I'm wondering why the two statements below are equal regardless of using $\vec{y}$ in deviation form/mean-deviaton/centered form or not. In other words, why isn't the result changed when you use the observation vector $ \vec{y} $ instead of the centered observation vector $ \vec{y_{d}} $.
$ \ X_d $ is the design matrix X in deviation form/mean-deviation form (containing the deviation values)/centered design matrix.
$\vec{y_{d}} $ is the observation vector $\vec{y} $ in deviation form/mean-deviation form/centered, also referred to as the centered observation vector.
$\mbox{ }\\$ $\mbox{ }\\$ $\mbox{ }\\$
$ \vec{\widehat y_d} = X_d ( X_d^{T}X_d)^{-1} X_d^{T} \vec{y_{d}}$
is equal to:
$ \vec{\widehat y_d} = X_d ( X_d^{T}X_d)^{-1} X_d^{T} \vec{y}$
$\mbox{ }\\$ $\mbox{ }\\$ $\mbox{ }\\$
Where $ X_d (X_d^{T}X_d)^{-1} X_d^{T} $ is the column space orthogonal projector P
And $\hat{\beta}=(X_d'X_d)^{-1}X_d'y_d$
Any help greatly appreciated!
To see why first lets take an ordinary regression:
$ y_i=\alpha + X_i'\beta +\epsilon_i \space \space \space \space $ (1)
Therefore we have
$\hat{y_i} = \hat{\alpha} + X_i'\hat{\beta}$
But by definition, $\hat{\alpha} = \bar{y}-\bar{X}'\hat{\beta}$ and thus
$\hat{y_i} = \bar{y} + (X_i-\bar{X})'\hat{\beta} = \bar{y} + X_d'\hat{\beta}$
Once again, take the relation: $ \bar{y}=\alpha + \bar{X}'\beta \space \space \space$ (2)

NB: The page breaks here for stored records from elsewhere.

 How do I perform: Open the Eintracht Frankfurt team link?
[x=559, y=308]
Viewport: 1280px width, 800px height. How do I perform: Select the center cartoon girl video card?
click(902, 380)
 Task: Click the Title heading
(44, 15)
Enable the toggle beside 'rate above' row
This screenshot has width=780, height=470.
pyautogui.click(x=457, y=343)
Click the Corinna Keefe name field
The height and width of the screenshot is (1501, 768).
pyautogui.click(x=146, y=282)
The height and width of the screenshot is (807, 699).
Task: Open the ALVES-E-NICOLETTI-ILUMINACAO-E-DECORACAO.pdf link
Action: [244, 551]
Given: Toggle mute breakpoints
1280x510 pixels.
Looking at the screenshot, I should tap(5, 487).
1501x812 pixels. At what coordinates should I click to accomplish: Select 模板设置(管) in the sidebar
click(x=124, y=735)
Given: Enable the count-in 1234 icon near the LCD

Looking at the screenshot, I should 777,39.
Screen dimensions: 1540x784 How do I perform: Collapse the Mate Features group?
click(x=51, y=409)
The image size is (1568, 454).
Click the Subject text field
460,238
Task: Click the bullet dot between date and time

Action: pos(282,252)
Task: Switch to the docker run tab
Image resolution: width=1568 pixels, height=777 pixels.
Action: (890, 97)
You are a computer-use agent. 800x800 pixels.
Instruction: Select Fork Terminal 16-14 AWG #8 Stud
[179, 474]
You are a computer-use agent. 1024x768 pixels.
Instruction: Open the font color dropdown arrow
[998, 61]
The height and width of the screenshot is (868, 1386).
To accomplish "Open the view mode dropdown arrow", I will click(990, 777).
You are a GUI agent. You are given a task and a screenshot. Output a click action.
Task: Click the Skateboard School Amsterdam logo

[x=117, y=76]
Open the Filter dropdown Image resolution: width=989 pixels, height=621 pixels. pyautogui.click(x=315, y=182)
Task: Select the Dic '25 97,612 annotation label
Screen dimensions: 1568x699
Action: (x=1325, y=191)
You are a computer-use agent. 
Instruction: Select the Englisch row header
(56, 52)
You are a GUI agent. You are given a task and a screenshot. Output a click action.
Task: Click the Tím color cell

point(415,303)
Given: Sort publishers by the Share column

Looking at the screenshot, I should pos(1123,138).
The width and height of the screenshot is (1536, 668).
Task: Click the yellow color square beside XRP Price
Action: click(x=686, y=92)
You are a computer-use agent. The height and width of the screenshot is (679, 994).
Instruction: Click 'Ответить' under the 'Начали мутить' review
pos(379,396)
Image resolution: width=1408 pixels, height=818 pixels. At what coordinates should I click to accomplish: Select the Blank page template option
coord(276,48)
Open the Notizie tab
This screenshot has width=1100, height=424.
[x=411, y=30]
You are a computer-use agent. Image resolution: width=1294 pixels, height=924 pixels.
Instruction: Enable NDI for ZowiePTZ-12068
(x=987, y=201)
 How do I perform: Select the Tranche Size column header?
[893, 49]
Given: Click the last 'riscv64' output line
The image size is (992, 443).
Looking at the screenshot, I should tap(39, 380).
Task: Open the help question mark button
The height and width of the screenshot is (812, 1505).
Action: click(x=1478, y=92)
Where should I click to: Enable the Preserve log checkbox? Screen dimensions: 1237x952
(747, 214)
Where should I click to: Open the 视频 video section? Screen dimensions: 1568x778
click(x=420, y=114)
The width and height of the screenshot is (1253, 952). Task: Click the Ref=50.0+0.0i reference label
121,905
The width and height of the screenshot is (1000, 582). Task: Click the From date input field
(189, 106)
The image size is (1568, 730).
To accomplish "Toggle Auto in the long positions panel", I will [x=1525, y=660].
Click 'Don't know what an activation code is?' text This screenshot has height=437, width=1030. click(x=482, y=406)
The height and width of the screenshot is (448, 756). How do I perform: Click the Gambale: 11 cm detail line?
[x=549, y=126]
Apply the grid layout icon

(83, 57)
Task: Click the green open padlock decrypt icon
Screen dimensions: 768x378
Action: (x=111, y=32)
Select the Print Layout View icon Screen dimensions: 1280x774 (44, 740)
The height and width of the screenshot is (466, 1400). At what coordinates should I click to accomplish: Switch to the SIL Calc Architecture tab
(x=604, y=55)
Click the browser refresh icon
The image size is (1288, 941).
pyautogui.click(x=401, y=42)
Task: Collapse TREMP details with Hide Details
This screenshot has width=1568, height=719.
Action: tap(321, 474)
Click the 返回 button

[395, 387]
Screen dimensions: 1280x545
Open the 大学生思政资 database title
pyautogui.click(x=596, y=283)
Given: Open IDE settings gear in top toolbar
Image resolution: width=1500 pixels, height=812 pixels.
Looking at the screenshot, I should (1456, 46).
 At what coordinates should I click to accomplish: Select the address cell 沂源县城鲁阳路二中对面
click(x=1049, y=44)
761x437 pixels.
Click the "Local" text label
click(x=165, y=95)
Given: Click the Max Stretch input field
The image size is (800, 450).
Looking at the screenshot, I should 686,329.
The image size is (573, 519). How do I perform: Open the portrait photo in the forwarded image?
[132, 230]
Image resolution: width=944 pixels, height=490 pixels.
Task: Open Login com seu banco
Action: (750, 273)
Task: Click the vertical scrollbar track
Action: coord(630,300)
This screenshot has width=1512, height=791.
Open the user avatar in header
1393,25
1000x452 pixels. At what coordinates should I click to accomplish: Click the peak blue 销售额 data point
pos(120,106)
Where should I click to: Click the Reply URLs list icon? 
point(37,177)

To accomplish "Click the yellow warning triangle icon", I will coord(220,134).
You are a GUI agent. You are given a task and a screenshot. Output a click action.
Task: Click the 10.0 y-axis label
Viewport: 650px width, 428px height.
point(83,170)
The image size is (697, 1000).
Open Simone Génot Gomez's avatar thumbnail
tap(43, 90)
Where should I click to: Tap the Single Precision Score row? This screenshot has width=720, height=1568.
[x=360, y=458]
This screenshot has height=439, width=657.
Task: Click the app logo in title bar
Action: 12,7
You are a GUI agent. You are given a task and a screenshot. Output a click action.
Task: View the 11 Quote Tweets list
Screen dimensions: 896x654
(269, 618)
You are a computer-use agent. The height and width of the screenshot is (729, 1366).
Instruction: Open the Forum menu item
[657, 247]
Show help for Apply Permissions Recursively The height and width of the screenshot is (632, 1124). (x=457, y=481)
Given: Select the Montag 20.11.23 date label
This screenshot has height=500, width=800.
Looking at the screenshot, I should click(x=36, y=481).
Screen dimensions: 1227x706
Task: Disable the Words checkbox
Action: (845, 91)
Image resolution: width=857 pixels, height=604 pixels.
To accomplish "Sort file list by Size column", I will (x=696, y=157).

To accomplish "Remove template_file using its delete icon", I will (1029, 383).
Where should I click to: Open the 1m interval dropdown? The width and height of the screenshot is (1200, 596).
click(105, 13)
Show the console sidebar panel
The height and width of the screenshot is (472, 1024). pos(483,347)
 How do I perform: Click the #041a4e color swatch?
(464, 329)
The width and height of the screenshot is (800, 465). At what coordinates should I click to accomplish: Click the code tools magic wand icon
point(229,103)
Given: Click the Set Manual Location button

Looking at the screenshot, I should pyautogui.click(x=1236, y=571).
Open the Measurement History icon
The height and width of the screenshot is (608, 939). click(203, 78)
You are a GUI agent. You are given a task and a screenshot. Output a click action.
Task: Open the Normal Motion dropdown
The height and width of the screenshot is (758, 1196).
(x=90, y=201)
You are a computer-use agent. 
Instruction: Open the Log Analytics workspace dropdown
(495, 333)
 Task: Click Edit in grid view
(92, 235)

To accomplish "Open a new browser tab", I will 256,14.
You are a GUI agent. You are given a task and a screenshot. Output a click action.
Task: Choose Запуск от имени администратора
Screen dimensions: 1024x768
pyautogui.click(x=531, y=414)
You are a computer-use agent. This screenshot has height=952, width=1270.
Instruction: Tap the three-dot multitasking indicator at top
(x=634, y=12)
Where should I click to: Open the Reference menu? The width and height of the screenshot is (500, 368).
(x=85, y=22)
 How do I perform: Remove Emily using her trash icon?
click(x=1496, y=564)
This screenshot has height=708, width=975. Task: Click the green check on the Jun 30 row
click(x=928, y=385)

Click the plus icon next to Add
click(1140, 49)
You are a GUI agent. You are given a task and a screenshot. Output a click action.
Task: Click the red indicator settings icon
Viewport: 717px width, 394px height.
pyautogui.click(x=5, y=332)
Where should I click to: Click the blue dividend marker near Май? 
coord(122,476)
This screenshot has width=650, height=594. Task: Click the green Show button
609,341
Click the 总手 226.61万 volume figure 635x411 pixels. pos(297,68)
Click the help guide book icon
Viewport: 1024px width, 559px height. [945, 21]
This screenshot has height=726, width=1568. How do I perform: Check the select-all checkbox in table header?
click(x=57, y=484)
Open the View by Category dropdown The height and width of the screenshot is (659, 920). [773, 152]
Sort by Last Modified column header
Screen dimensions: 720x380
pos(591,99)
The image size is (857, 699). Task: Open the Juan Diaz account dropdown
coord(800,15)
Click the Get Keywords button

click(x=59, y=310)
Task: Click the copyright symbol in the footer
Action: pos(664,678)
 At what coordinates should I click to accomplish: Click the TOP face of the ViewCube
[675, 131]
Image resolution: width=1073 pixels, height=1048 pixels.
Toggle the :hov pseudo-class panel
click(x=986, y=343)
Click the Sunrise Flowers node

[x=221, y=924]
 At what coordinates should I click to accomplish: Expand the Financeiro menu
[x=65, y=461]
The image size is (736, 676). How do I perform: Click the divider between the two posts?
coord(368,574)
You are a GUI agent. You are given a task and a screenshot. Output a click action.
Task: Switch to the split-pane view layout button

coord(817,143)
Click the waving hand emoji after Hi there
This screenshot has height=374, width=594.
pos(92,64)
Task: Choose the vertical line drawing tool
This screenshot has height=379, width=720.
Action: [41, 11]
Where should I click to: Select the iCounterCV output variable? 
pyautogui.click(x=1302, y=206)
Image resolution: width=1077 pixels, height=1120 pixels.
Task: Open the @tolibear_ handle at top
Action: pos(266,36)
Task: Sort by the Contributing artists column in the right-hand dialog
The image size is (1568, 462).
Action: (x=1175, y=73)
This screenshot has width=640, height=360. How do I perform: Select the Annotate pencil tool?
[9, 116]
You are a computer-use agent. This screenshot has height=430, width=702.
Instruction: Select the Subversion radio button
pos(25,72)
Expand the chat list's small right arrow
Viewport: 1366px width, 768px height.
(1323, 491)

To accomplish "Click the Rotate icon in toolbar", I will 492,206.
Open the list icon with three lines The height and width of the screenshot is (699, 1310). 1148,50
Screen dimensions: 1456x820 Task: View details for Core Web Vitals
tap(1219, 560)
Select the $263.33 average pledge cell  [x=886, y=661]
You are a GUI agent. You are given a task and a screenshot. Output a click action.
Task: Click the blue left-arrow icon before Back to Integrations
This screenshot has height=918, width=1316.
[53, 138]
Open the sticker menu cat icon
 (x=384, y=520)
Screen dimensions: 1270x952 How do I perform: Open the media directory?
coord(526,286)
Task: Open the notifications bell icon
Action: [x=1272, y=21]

Subtract (2) from (1) to get
$ y_d= X_d'\beta +\epsilon_i $ Now note that if we run this regression, the coefficient on $\beta$ will be identical to the one above and
$\hat{y_d} = \hat{y_i} - \bar{y} = X_d'\hat{\beta}$ which should give you what you need.